*Task brief*: A faithful copy of the data is the goal; set it down exactly, without the images.

BEGIN Data listing

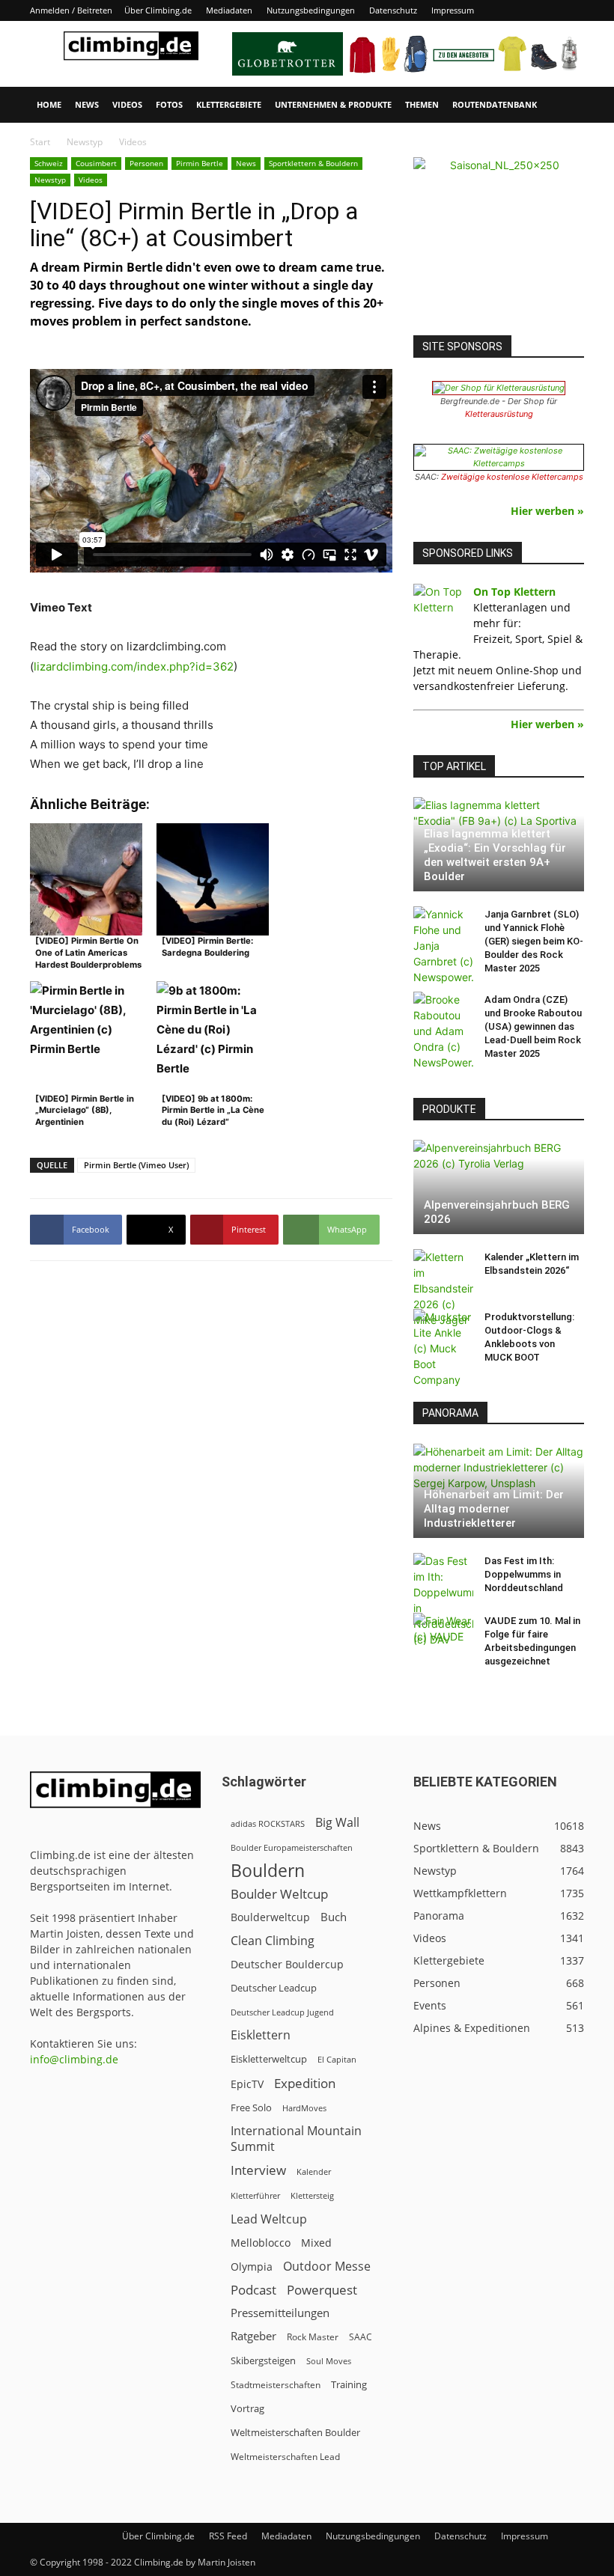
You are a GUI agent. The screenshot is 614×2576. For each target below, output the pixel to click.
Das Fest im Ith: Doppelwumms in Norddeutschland (523, 1574)
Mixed (316, 2243)
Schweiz (48, 163)
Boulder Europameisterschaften (292, 1847)
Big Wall (337, 1823)
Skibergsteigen (263, 2360)
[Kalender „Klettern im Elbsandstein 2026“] (443, 1288)
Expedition (304, 2083)
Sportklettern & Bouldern (313, 163)
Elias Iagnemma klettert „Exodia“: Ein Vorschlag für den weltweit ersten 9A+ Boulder (495, 855)
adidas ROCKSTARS (268, 1823)
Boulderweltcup (270, 1917)
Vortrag (247, 2408)
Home (49, 104)
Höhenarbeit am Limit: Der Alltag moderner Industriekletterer (494, 1509)
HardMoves (304, 2107)
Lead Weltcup (269, 2219)
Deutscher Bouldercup (287, 1964)
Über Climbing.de (158, 10)
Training (349, 2384)
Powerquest (322, 2290)
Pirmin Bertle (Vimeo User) (136, 1165)
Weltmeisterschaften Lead (285, 2456)
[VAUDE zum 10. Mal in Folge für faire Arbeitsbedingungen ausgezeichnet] (443, 1635)
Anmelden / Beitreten (71, 10)
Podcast (253, 2290)
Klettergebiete (228, 104)
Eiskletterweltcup (269, 2059)
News (87, 104)
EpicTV (247, 2084)
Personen (146, 163)
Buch (333, 1916)
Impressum (452, 10)
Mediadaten (229, 10)
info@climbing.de (74, 2059)
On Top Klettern (514, 592)
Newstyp (85, 141)
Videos (127, 104)
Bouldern (268, 1870)
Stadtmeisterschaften (275, 2384)
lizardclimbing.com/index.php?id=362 (134, 666)
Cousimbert (96, 163)
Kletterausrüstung (499, 414)
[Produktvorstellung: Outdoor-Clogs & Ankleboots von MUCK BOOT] (443, 1348)
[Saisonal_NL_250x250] (498, 242)
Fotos (169, 104)
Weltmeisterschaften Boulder (295, 2432)
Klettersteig (312, 2195)
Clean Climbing (272, 1941)
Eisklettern (261, 2035)
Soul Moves (328, 2360)
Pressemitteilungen (280, 2312)
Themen (422, 104)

END Data listing

*Your solution*:
You are a GUI agent. The screenshot is 614×2576. For each target below, output the pixel to click.
Das Fest im Ith: Doppelwumms in Norddeutschland (523, 1574)
Mixed (316, 2243)
Schweiz (48, 163)
Boulder Europameisterschaften (292, 1847)
Big Wall (337, 1823)
Skibergsteigen (263, 2360)
[Kalender „Klettern im Elbsandstein 2026“] (443, 1288)
Expedition (304, 2083)
Sportklettern & Bouldern (313, 163)
Elias Iagnemma klettert „Exodia“: Ein Vorschlag für den weltweit ersten 9A+ Boulder (495, 855)
adidas ROCKSTARS (268, 1823)
Boulderweltcup (270, 1917)
Vortrag (247, 2408)
Home (49, 104)
Höhenarbeit am Limit: Der Alltag moderner Industriekletterer (494, 1509)
HardMoves (304, 2107)
Lead Weltcup (269, 2219)
Deutscher Bouldercup (287, 1964)
Über Climbing.de (158, 10)
Training (349, 2384)
Powerquest (322, 2290)
Pirmin Bertle (Vimeo User) (136, 1165)
Weltmeisterschaften Lead (285, 2456)
[VAUDE zum 10. Mal in Folge für faire Arbeitsbedingungen ausgezeichnet] (443, 1635)
Anmelden / Beitreten (71, 10)
Podcast (253, 2290)
Klettergebiete (228, 104)
Eiskletterweltcup (269, 2059)
News (87, 104)
EpicTV (247, 2084)
Personen (146, 163)
Buch (333, 1916)
Impressum (452, 10)
Mediadaten (229, 10)
info@climbing.de (74, 2059)
On Top Klettern (514, 592)
Newstyp (85, 141)
Videos (127, 104)
Bouldern (268, 1870)
Stadtmeisterschaften (275, 2384)
lizardclimbing.com/index.php?id=362 (134, 666)
Cousimbert (96, 163)
Kletterausrüstung (499, 414)
[Produktvorstellung: Outdoor-Clogs & Ankleboots von MUCK BOOT] (443, 1348)
[Saisonal_NL_250x250] (498, 242)
Fotos (169, 104)
Weltmeisterschaften Boulder (295, 2432)
Klettersteig (312, 2195)
Clean Climbing (272, 1941)
Eisklettern (261, 2035)
Soul Moves (328, 2360)
Pressemitteilungen (280, 2312)
Themen (422, 104)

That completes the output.